Lesson Objectives and Overview: Major U.S. Cities teaches students some facts about some of the most populated cities in the United States. Students will be able to identify these cities and list some of the traits and features of each one. They will discover that people refer to cities as major cities when they have large populations or great influence on the country it is in or on the world. This lesson focuses on the top 10 most populous U.S. cities. This lesson is for students in 2nd grade, 3rd grade, and 4th grade.

Classroom Procedure

Every lesson plan provides you with a classroom procedure page that outlines a step-by-step guide to follow. You do not have to follow the guide exactly. The guide helps you organize the lesson and details when to hand out worksheets. It also lists information in the yellow box that you might find useful. You will find the lesson objectives, state standards, and number of class sessions the lesson should take to complete in this area. In addition, it describes the supplies you will need as well as what and how you need to prepare beforehand. Ensure you obtain maps of the United States.

Options for Lesson

In the “Options for Lesson” section of the classroom procedure page, you will see some suggestions for additional activities or ideas to add to the lesson if you want to. Students may work in pairs for the activity. Assign a different city to each student to do further research and present the information to the class. Students choose one city and create a tourism poster for visitors. Have students write to the city’s mayor or other office to obtain more information about each city. Students create a U.S. map identifying each of the 10 cities. They create an acrostic for one or more of the cities. Introduce additional cities and information to the class. Students create a flag for each city based on their nicknames. Invite parents to the class who may have visited one or more of the major cities to discuss the experience with the students.

Teacher Notes

The teacher notes page provides an extra paragraph of information to help guide the lesson and remind you what to focus on. It explains that the goal of the lesson is to teach students about the significance of these cities in history. The blank lines on this page are available for you to write out thoughts and ideas you have as you prepare the lesson.


Introduction to the Major U.S. Cities

The Major U.S. Cities lesson plan contains four pages of content. There are thousands of cities in the United States. Some cities have millions of people, and other cities may have just a few hundred people or fewer. In fact, the smallest town in the United States may be Buford, Wyoming, with a population of just one person. The small town includes a single house, gas station, and post office. And of course, the largest city in the U.S. is New York, New York, with a population of nearly 9 million people and with many more gas stations, homes, and post offices.
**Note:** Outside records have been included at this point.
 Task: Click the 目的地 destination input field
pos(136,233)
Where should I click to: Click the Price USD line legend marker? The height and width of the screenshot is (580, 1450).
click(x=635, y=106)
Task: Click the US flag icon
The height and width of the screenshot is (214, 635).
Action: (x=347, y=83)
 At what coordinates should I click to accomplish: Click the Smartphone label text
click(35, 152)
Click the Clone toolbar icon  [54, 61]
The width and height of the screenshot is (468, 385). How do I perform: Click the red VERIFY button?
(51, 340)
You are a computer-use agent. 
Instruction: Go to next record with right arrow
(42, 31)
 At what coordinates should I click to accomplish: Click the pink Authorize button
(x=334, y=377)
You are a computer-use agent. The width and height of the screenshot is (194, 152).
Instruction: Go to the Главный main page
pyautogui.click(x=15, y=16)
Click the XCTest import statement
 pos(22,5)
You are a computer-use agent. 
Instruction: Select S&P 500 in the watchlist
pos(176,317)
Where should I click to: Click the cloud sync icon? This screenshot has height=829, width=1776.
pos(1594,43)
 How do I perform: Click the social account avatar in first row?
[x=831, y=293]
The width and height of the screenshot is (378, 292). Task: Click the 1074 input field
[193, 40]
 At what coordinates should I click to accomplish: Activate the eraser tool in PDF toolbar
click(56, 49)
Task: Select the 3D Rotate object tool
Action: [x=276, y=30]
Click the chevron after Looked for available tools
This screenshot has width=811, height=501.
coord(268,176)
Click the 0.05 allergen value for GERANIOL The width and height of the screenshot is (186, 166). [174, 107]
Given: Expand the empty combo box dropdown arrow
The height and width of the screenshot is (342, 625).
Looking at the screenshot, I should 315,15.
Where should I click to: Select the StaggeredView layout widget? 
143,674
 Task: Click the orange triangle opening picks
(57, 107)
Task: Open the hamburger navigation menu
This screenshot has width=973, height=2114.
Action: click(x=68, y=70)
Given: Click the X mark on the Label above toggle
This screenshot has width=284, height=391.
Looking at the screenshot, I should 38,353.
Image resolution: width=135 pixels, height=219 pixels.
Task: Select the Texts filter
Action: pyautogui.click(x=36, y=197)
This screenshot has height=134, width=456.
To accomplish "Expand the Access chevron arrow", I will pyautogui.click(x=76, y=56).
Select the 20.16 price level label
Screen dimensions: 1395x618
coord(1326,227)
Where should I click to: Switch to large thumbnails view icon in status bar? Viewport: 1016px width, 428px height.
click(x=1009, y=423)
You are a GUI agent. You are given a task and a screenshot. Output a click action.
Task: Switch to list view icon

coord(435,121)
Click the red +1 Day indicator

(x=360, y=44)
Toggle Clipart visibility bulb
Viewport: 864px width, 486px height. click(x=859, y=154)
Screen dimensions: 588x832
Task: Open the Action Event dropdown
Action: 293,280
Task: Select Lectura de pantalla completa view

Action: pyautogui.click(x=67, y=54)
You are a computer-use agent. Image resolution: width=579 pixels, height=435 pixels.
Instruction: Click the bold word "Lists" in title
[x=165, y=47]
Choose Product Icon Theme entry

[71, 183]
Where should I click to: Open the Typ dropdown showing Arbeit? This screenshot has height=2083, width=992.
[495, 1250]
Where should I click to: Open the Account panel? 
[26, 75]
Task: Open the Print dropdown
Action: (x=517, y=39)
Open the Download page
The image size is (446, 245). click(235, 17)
Regardless of the number of people in a town or city, all cities and towns are important to the people who live there or who may visit. Most likely, you have visited other cities in your state or in other states. The city you live in now may be small or large, but you and everyone who lives there calls it home.

Though all cities have many of the same things, like schools, houses, businesses, parks, roads, and much more, there are some cities that we call major cities. Major cities of the United States usually include those with very large populations. In addition, major cities have been important in the history of the state or country, and they likely have a diverse population.

What Are the Major Cities in the United States?

We often hear the names of major cities in the United States on television, in movies, in books, in news stories, and other places. You may be familiar with them yourself, but you may not know their history. Since there are nearly 20,000 cities in the United States, not every one is considered a major city.

The lesson lists the top 10 major cities in the United States by population. And the number of that population includes only the people living inside the borders of the city. This list includes Dallas, Philadelphia, Los Angeles, and Phoenix. Other places in the United States with large populations called metropolitan areas count the populations in the surrounding areas of the city. Other very populous cities include Boston, Miami, Detroit, and Seattle.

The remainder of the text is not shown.